→ Work required
The lines to reproduce from the material below are those from the one containing "Where should I click to: Expand" through the one containing "You are a computer-use agent. 643x364 pixels.", both included; write them out exactly and add nothing.

→ Information
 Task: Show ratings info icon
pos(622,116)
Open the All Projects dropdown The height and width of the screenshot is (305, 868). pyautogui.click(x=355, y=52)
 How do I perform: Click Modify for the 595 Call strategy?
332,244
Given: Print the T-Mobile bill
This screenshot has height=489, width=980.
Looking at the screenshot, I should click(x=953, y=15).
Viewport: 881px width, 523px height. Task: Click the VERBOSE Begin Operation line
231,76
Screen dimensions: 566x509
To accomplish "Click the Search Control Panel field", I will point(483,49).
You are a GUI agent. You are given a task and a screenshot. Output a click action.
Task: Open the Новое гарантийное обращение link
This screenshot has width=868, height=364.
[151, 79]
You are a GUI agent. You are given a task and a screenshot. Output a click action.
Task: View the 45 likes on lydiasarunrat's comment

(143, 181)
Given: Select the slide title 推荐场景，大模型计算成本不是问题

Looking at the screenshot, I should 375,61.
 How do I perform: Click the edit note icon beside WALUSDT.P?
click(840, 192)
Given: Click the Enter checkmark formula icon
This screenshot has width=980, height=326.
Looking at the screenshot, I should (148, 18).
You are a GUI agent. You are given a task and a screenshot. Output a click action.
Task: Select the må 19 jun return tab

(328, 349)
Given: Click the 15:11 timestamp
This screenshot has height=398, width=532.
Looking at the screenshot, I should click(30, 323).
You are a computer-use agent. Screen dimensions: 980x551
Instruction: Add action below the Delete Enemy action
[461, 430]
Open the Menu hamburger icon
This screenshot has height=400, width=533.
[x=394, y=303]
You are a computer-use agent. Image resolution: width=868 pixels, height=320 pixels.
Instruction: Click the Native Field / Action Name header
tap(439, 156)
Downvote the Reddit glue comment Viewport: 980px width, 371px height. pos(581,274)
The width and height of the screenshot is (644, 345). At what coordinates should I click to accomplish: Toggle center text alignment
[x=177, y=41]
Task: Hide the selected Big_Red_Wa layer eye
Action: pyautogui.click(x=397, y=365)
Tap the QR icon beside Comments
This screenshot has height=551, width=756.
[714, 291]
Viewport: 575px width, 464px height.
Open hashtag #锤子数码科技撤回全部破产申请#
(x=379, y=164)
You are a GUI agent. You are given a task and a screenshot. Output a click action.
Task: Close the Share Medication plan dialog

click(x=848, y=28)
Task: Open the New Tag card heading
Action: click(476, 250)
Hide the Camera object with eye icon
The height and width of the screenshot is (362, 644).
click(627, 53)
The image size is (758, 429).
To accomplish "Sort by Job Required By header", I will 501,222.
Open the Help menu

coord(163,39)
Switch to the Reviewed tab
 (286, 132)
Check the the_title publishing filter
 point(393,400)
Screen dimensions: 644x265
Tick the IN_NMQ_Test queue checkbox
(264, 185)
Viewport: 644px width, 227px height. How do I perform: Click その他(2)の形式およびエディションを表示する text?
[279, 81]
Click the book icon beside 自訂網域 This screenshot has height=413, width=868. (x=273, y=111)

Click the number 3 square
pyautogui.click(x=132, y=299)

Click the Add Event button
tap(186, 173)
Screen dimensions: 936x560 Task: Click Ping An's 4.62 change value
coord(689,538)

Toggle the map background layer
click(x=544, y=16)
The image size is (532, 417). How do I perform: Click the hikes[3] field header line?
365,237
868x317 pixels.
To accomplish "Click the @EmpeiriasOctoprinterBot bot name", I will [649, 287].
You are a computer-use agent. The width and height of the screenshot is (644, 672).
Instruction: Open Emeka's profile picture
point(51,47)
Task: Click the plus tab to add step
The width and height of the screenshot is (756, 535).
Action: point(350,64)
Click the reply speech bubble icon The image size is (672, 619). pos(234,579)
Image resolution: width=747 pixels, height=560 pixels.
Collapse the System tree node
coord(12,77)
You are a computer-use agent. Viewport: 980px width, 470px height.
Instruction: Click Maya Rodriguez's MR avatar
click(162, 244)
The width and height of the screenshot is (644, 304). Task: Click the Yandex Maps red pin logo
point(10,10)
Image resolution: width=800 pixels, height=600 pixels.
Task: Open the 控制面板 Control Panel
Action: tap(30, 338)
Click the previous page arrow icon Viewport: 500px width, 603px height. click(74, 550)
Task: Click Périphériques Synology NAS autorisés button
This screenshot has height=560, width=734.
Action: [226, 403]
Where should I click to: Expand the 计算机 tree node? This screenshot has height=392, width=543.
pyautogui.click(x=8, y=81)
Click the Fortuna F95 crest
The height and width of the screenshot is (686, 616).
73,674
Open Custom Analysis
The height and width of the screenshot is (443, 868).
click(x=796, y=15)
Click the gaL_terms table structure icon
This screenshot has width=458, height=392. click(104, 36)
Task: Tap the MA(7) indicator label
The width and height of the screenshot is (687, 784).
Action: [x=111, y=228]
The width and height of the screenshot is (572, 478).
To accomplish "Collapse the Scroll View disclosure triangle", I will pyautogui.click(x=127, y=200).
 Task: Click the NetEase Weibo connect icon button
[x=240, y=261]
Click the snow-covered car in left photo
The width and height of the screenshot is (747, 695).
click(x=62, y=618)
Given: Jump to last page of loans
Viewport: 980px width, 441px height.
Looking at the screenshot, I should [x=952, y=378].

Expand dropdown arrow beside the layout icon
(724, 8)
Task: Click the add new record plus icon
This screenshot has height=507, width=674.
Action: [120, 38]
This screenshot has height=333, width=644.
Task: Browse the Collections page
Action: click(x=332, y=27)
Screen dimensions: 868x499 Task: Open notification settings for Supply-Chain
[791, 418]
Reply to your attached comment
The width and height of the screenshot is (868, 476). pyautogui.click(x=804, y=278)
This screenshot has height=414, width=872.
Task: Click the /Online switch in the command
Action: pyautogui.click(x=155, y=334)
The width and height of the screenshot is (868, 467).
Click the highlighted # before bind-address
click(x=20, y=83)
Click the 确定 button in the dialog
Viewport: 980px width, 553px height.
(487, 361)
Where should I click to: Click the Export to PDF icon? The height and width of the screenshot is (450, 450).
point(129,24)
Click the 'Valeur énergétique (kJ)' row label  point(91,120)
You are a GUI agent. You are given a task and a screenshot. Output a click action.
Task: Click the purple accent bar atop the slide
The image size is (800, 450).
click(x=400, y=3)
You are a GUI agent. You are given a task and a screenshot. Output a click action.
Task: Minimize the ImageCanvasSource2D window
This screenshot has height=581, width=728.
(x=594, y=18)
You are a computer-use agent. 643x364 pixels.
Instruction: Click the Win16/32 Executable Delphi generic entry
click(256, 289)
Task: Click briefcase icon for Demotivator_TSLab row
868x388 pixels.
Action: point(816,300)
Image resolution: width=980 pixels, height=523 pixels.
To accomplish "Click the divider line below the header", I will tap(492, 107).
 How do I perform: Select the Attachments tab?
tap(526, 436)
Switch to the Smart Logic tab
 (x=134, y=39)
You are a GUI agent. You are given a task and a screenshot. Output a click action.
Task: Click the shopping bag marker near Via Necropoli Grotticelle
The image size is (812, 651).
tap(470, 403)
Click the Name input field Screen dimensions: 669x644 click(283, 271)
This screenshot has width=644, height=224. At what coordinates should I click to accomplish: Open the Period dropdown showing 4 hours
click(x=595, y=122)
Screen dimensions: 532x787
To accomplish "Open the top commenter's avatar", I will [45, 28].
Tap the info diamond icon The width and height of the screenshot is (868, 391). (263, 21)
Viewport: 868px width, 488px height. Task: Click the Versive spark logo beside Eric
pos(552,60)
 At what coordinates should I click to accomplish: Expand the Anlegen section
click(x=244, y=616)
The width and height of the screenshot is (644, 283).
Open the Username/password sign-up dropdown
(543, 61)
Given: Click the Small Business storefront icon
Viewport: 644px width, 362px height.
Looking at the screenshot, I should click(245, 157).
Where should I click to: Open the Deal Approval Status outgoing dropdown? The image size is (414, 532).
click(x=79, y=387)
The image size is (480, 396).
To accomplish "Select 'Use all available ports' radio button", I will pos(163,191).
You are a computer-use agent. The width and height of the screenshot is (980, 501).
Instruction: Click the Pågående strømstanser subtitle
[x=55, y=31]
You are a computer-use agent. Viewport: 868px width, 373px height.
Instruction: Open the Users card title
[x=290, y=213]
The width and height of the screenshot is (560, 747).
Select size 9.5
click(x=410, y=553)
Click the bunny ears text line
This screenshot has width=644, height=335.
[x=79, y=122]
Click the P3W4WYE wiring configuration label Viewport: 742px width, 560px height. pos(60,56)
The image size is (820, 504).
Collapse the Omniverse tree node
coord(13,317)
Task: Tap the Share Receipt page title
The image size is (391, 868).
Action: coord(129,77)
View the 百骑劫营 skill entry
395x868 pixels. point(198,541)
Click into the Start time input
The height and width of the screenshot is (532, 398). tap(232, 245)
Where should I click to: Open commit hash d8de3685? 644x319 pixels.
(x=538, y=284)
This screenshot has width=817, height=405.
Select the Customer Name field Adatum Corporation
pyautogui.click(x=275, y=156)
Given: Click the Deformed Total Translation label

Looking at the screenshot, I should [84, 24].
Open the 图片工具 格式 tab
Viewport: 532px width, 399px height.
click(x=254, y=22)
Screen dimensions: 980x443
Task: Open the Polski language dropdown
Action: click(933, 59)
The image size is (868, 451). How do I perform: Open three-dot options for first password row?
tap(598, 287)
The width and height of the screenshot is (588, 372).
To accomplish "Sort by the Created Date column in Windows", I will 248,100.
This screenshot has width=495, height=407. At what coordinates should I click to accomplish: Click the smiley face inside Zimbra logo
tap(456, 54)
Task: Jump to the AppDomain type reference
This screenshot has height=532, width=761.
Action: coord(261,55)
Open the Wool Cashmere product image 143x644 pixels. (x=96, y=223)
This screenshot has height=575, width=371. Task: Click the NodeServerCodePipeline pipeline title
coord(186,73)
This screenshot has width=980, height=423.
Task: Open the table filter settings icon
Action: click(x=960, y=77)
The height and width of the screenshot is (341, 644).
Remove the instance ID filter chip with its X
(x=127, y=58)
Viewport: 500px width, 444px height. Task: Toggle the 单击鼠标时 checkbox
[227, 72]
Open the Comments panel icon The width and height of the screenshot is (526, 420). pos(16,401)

→ Answer to this problem
Where should I click to: Expand the 计算机 tree node? This screenshot has height=392, width=543.
pyautogui.click(x=8, y=81)
Click the Fortuna F95 crest
The height and width of the screenshot is (686, 616).
73,674
Open Custom Analysis
The height and width of the screenshot is (443, 868).
click(x=796, y=15)
Click the gaL_terms table structure icon
This screenshot has width=458, height=392. click(104, 36)
Task: Tap the MA(7) indicator label
The width and height of the screenshot is (687, 784).
Action: [x=111, y=228]
The width and height of the screenshot is (572, 478).
To accomplish "Collapse the Scroll View disclosure triangle", I will pyautogui.click(x=127, y=200).
 Task: Click the NetEase Weibo connect icon button
[x=240, y=261]
Click the snow-covered car in left photo
The width and height of the screenshot is (747, 695).
click(x=62, y=618)
Given: Jump to last page of loans
Viewport: 980px width, 441px height.
Looking at the screenshot, I should [x=952, y=378].

Expand dropdown arrow beside the layout icon
(724, 8)
Task: Click the add new record plus icon
This screenshot has height=507, width=674.
Action: [120, 38]
This screenshot has height=333, width=644.
Task: Browse the Collections page
Action: click(x=332, y=27)
Screen dimensions: 868x499 Task: Open notification settings for Supply-Chain
[791, 418]
Reply to your attached comment
The width and height of the screenshot is (868, 476). pyautogui.click(x=804, y=278)
This screenshot has height=414, width=872.
Task: Click the /Online switch in the command
Action: pyautogui.click(x=155, y=334)
The width and height of the screenshot is (868, 467).
Click the highlighted # before bind-address
click(x=20, y=83)
Click the 确定 button in the dialog
Viewport: 980px width, 553px height.
(487, 361)
Where should I click to: Click the Export to PDF icon? The height and width of the screenshot is (450, 450).
point(129,24)
Click the 'Valeur énergétique (kJ)' row label  point(91,120)
You are a GUI agent. You are given a task and a screenshot. Output a click action.
Task: Click the purple accent bar atop the slide
The image size is (800, 450).
click(x=400, y=3)
You are a GUI agent. You are given a task and a screenshot. Output a click action.
Task: Minimize the ImageCanvasSource2D window
This screenshot has height=581, width=728.
(x=594, y=18)
You are a computer-use agent. 643x364 pixels.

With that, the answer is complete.